Market structure: Goldman's client de-risking (S&P 2026 median expectation 7,000–7,500 vs prior optimism) favors defensive income and liquidity providers and penalizes crowded, high-multiple AI/mega-cap exposures (NVDA, SOXX, QQQ). Reduced demand for growth beta will lower incremental marginal buyers for passive/ETF product flows, widening bid-ask/friction for large-cap vol and increasing skew. Cross-asset: expect modest bid into U.S. IG/Treasury duration (TLT, LQD) and a temporary rise in equity implied volatility; commodities and FX should see limited directional move absent macro shocks. Risk assessment: Near term (days-weeks) tail risk is a liquidity squeeze if options/derivatives in largest AI names reprice on concentrated flows; medium term (months) regulatory or earnings disappointments in AI revenue recognition could force de-grossing. Hidden dependency: quant/CTA/prime-broker financing can amplify moves in top-10 names leading to idiosyncratic contagion even if macro is stable.

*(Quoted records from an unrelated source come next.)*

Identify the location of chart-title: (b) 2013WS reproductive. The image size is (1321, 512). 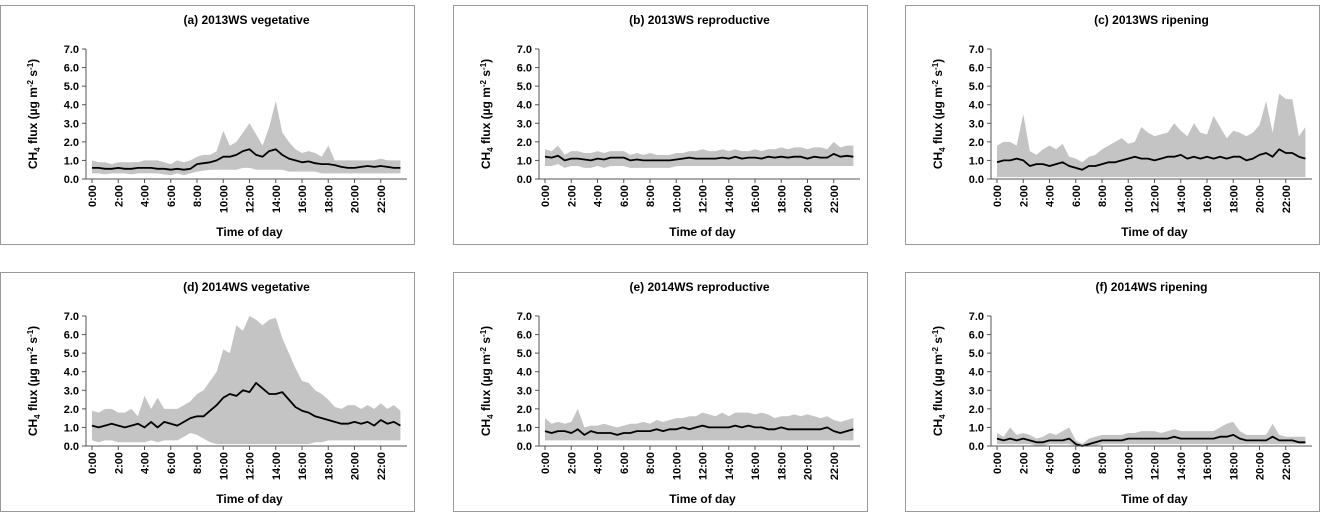
(700, 20).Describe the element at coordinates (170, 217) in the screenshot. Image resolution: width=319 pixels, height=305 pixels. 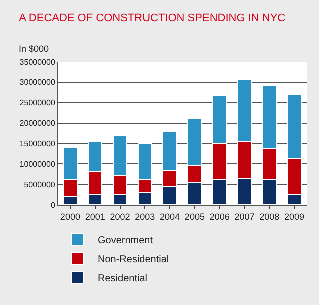
I see `x-tick-label: 2004` at that location.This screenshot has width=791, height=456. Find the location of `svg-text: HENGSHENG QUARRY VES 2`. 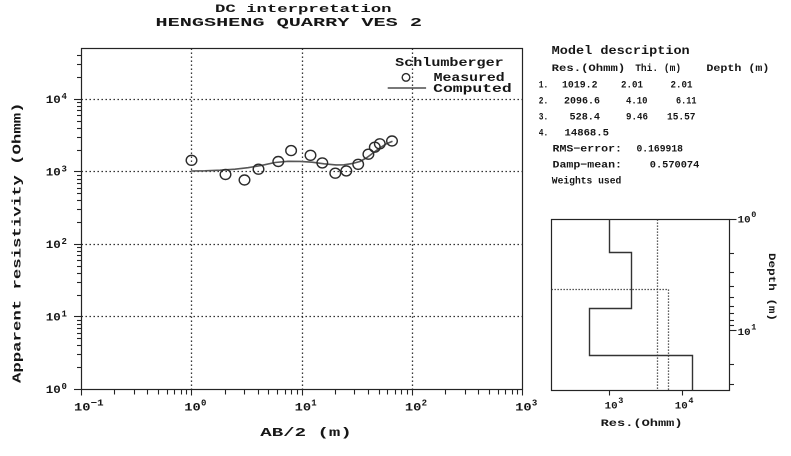

svg-text: HENGSHENG QUARRY VES 2 is located at coordinates (290, 23). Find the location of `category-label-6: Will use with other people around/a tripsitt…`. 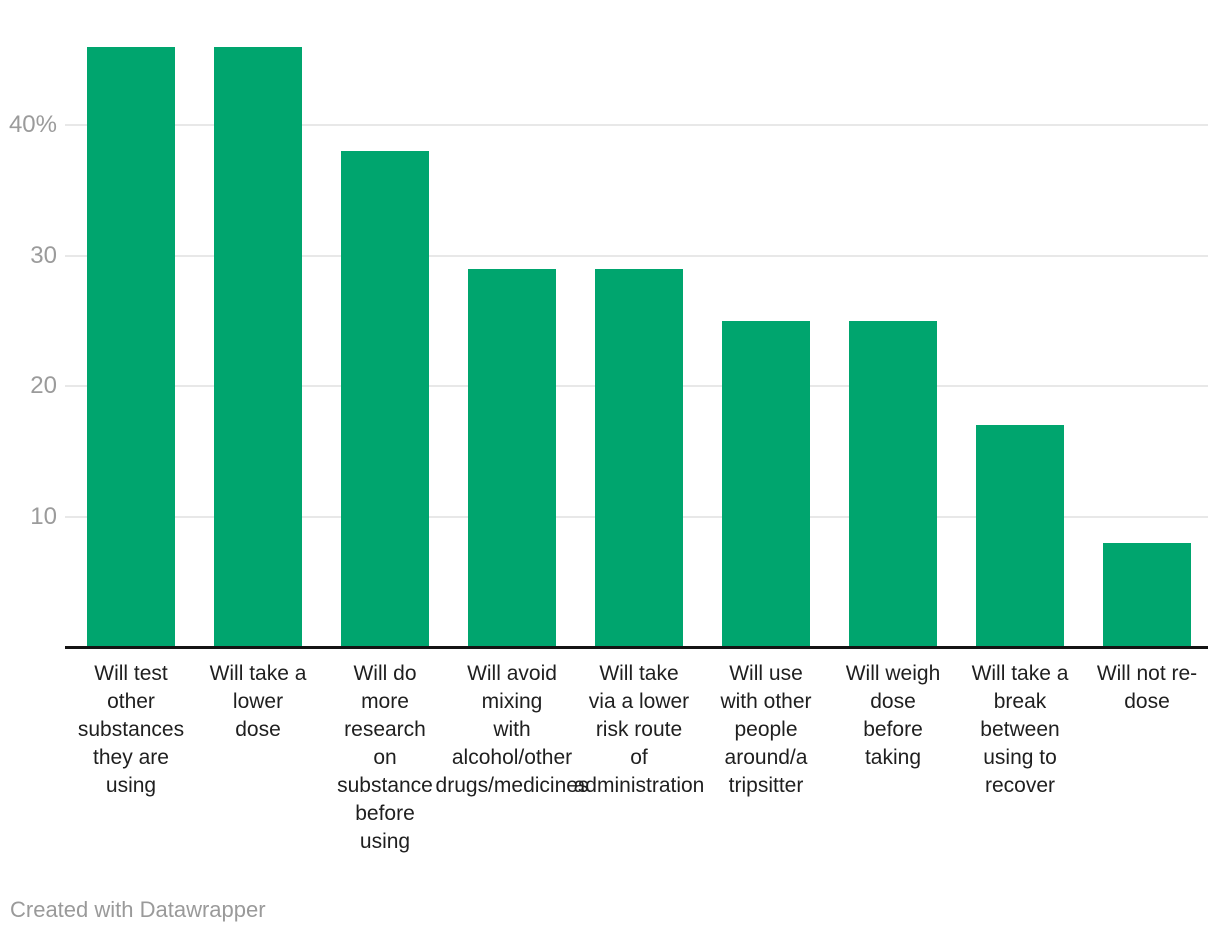

category-label-6: Will use with other people around/a tripsitt… is located at coordinates (766, 730).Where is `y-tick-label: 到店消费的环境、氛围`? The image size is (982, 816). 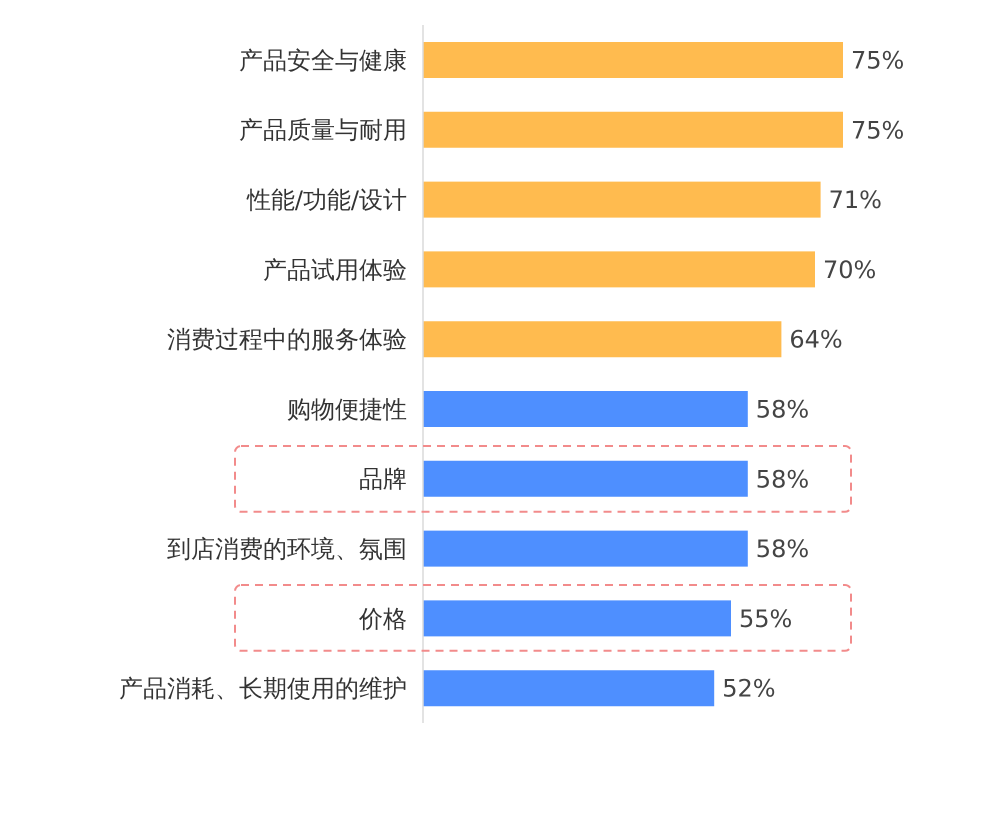
y-tick-label: 到店消费的环境、氛围 is located at coordinates (287, 550).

Catalysts to reverse include November-like rebalance, CPI/Fed surprises, or a major AI earnings beat that restores marginal demand. Trade implications: Favor 1–3% portfolio hedges: buy 3–6 month put spreads on NVDA/QQQ if price drops >15% or 30d IV >60%; allocate 2–3% to long duration (TLT) as convex hedge for next 3–6 months. Implement relative-value pairs: long XLU/XLP vs short XLK/SOXX for 1–3 month tactical rotation; size positions small (1–3% each) given crowding and potential snap-backs. Contrarian angles: Consensus underestimates persistent enterprise AI spending — a 2026 re-acceleration is plausible, making deep, short-term derisking overdone. Historical parallels (post-2018/2022 tech pullbacks) show rapid mean reversion in concentrated winners once flows normalize; oversized protective trades can be sold into recovery. Unintended consequence: heavy de-risking could create a liquidity vacuum that amplifies rallies into short squeezes in the most-shorted AI names.